(Collection entries)
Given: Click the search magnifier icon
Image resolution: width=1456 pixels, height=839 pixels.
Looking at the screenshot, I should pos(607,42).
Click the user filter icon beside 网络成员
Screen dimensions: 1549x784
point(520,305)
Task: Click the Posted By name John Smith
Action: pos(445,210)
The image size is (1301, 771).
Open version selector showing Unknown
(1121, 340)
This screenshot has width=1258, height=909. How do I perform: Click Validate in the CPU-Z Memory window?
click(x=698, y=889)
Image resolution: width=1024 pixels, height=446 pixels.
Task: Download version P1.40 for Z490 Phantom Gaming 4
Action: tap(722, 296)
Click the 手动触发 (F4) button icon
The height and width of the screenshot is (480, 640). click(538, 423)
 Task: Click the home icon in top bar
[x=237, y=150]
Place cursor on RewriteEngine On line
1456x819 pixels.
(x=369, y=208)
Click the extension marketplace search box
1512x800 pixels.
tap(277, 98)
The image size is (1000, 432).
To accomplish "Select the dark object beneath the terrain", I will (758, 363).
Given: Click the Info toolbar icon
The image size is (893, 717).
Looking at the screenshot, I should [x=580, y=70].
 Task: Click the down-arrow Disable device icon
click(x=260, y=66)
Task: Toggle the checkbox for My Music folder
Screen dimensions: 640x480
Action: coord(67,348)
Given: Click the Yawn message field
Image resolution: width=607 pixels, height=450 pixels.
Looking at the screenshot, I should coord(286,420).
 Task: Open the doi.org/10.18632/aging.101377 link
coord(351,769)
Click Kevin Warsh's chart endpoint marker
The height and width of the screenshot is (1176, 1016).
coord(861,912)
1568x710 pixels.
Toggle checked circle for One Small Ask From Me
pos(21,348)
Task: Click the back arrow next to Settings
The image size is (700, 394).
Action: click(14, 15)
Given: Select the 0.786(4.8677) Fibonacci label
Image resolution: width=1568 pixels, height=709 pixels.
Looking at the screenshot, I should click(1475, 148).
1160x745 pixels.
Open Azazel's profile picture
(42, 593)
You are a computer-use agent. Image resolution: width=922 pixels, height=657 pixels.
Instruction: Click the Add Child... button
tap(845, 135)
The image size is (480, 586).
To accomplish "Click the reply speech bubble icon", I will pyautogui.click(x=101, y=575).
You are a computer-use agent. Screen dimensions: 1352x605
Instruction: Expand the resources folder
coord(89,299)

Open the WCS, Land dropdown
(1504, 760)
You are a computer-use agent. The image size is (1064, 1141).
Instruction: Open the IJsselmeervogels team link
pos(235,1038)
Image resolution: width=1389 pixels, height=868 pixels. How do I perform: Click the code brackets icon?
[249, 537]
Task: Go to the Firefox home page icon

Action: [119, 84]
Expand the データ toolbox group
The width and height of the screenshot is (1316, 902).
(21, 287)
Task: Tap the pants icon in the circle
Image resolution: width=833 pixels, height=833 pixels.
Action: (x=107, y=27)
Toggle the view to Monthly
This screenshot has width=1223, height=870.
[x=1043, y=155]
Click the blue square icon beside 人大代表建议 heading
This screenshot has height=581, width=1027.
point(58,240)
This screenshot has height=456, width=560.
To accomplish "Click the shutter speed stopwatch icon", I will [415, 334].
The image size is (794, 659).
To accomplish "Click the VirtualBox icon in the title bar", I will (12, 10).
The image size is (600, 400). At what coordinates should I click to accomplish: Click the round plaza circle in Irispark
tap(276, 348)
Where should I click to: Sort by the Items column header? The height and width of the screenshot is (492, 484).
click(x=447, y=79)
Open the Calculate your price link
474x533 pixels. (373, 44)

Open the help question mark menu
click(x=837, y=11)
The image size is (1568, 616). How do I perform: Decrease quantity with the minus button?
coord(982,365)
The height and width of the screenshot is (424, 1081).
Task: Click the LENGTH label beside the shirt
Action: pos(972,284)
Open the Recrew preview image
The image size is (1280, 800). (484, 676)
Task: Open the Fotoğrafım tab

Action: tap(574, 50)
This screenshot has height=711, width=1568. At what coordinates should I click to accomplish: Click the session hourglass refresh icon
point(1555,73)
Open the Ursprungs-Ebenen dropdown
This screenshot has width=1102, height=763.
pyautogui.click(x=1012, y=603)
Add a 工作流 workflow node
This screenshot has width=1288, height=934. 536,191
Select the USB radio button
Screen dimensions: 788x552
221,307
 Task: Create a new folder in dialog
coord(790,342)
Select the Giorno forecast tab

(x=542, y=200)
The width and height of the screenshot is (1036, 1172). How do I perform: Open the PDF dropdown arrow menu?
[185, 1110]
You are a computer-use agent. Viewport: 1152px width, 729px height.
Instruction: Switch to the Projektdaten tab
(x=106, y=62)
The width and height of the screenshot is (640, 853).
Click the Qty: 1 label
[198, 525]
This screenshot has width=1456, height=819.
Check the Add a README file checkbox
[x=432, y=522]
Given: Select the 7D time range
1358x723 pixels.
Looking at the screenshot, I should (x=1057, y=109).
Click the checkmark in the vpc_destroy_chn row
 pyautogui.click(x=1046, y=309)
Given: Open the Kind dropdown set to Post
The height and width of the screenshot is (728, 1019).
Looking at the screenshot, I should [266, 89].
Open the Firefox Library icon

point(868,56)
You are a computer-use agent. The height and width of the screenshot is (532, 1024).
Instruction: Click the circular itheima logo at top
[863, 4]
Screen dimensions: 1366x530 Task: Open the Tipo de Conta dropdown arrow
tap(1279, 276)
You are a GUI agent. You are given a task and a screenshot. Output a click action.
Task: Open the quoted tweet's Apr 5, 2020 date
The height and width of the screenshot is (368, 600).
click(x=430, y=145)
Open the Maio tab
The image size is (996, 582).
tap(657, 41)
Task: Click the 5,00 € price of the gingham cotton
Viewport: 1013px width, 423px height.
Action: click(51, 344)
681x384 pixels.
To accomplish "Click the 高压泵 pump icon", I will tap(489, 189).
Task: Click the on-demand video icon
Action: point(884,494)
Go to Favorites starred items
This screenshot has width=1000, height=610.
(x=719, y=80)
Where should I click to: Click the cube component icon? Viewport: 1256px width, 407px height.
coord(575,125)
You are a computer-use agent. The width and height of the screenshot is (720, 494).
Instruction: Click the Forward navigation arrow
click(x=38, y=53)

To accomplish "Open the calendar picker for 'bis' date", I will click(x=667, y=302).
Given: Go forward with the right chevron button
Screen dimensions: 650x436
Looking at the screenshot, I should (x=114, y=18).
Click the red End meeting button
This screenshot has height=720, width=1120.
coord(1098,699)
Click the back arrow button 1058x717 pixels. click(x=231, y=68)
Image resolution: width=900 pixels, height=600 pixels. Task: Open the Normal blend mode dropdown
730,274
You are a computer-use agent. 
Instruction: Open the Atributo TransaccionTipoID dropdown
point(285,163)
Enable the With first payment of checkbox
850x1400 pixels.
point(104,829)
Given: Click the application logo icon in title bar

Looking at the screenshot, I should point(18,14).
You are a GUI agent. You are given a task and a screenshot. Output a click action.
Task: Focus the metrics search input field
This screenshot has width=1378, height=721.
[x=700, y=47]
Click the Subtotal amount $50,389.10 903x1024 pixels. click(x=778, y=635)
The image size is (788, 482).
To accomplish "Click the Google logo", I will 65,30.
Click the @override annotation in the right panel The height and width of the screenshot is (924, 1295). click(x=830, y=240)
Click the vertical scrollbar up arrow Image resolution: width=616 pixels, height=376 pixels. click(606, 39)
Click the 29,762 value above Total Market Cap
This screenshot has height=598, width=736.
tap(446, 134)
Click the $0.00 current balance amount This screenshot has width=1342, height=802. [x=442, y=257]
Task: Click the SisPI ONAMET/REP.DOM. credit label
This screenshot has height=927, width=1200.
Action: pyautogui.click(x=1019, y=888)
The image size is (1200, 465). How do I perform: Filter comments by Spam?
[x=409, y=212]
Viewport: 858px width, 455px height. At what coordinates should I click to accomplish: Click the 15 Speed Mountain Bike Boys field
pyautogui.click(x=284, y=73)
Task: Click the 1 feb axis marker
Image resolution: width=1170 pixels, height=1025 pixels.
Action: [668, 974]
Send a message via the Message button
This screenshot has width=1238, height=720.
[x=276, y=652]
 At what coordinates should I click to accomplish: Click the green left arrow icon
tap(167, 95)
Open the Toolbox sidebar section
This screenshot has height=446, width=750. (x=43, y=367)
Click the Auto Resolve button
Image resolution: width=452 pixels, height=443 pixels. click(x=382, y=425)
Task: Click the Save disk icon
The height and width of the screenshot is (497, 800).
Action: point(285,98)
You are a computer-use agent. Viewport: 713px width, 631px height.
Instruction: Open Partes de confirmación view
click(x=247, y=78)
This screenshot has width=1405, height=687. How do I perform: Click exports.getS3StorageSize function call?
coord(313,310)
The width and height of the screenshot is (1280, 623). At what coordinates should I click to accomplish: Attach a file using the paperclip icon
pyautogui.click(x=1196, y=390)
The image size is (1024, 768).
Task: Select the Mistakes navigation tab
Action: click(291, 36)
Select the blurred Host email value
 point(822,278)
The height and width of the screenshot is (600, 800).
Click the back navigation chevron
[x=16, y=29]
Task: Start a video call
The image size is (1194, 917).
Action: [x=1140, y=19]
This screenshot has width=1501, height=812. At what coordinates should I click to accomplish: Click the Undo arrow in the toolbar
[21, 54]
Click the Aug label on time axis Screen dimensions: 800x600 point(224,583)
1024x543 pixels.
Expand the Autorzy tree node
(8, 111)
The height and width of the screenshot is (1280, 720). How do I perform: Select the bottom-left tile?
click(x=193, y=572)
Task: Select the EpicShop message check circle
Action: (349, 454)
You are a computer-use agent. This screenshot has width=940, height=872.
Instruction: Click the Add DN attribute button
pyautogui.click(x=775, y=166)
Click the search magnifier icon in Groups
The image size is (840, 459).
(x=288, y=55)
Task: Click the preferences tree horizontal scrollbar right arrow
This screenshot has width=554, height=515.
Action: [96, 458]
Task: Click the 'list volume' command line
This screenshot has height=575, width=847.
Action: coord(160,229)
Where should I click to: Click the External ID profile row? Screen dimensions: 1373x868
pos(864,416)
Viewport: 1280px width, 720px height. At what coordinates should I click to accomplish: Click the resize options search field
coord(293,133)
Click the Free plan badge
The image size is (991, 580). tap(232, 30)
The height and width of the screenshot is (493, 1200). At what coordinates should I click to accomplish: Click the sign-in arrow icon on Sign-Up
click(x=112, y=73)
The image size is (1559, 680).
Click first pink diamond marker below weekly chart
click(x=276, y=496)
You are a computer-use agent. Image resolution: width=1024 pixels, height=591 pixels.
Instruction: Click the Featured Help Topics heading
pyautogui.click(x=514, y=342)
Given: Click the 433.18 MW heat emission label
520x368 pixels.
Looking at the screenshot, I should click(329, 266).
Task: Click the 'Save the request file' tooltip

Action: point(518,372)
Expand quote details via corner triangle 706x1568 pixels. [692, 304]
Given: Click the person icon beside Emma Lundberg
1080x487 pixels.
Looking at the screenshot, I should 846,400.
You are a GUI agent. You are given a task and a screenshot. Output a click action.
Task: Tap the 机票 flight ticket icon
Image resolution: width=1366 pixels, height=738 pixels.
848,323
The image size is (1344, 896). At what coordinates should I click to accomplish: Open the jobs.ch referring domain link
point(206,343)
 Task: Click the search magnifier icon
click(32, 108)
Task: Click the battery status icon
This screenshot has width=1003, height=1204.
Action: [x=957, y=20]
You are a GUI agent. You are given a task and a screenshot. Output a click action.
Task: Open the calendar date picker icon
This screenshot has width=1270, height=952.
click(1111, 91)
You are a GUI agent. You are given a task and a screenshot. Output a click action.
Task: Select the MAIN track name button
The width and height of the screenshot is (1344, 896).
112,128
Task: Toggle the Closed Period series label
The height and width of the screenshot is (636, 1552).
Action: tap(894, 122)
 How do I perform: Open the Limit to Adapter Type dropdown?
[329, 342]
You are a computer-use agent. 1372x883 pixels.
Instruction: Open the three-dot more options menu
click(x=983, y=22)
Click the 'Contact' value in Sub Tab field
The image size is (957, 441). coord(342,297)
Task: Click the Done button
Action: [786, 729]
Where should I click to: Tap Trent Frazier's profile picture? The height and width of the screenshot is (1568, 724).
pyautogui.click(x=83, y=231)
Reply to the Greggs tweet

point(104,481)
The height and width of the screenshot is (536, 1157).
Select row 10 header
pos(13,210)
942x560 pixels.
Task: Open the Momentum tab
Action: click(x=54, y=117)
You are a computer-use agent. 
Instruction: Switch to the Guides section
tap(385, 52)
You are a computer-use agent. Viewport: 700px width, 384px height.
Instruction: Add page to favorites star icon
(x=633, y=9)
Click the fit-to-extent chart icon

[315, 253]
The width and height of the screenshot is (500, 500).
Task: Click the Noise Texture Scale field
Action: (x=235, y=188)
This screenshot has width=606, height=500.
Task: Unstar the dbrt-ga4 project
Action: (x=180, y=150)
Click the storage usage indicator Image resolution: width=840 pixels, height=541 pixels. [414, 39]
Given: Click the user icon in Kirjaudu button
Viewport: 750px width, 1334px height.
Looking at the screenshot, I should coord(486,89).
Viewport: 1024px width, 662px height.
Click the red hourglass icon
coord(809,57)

## Task
Copy the lines above exactly, beginning at the line that has "You are a computer-use agent. Viewport: 713px" and stopping after the line that has "The height and width of the screenshot is (600, 800).", and omit the rest.

## Result
You are a computer-use agent. Viewport: 713px width, 631px height.
Instruction: Open Partes de confirmación view
click(x=247, y=78)
This screenshot has width=1405, height=687. How do I perform: Click exports.getS3StorageSize function call?
coord(313,310)
The width and height of the screenshot is (1280, 623). At what coordinates should I click to accomplish: Attach a file using the paperclip icon
pyautogui.click(x=1196, y=390)
The image size is (1024, 768).
Task: Select the Mistakes navigation tab
Action: click(291, 36)
Select the blurred Host email value
 point(822,278)
The height and width of the screenshot is (600, 800).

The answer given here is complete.